E chega o momento do Ativismo do CEO. As ações do CEO têm um impacto de 35,9% na reputação da empresa. O seu ativismo deve estar relacionado com a contribuição à sociedade e com um comportamento ético e transparente. Um CEO deve ter um papel transversal, para além da dimensão do negócio, e passar a ser um ativo corporativo que representa os valores da empresa.

O ranking das macrotendências continua com as Fake News, um fenómeno que gerou desconfiança junto dos meios de comunicação, governos e empresas. É necessário ser autêntico e transparente. O melhor antídoto contra as Fake News no âmbito empresarial é, sem dúvida, que sejam as próprias empresas a gerar e publicar as suas notícias.

Em sétimo lugar encontra-se o Nacionalismo VS Globalização. Num momento em que existem vários surtos de nacionalismo no mundo, as empresas devem ser fiéis às suas origens enquanto exportam o seu ‘património’ adaptado à nova audiência global. A solução está em compreender o contexto de cada país e adequar as estratégias a cada um.

Segue-se a Polarização Política, onde as empresas devem encontrar formas de superar a divisão politica, alinhar-se com os interesses da sociedade e os problemas sociais em geral, e não apoiar agendas políticas de um lado ou do outro. Por exemplo, os partidos políticos não devem nunca entrar em terrenos económicos e em conjunto com as empresas.

O Empoderamento da mulher está classificado no nono lugar. Já não podemos voltar atrás, apenas podemos avançar. A nova narrativa cultural não aceita a desigualdade. As empresas devem fomentar ambientes de tolerância que gerem a igualdade de oportunidades. Casos de assédio sexual ou diferenças salariais põem em risco a reputação de uma empresa numa média de 17,5 pontos percentuais.

Por último, a Tensão comercial exige que o orgulho soberano de um país ou empresa encontre um equilíbrio para não prejudicar o comércio externo, pondo em risco a sua reputação internacional. Por exemplo, Donald Trump, quando se apresenta em público, gera habitualmente algum impacto, sobretudo quando o faz num ambiente empresarial.

Em conclusão, a reputação é um intangível demasiado valioso, tanto a nível pessoal como corporativo, que deve ser constantemente analisado e monitorizado. Ter em atenção as macrotendências, ajudará, sem dúvida, os líderes das empresas a traçar o caminho adequado para manter e melhorar a sua reputação.

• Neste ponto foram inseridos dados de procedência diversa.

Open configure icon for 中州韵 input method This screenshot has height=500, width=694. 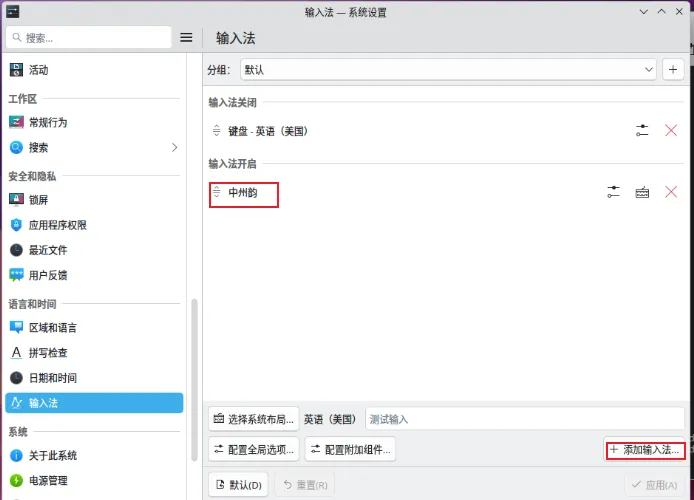tap(613, 192)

Senior VP Market Leader Spain&Latam do Reputation Institute

Para identificar estas macrotendências, o RI analisa cada ano 25 indústrias, mais de 7000 empresas de todo o mundo em 40 países, com 1 milhão de classificações individuais. Com este panorama e os resultados dos principais estudos efetuados em 2018, foram realizadas, adicionalmente, entrevistas a 170 diretores de comunicação de empresas líderes nos seus setores, em todo o mundo.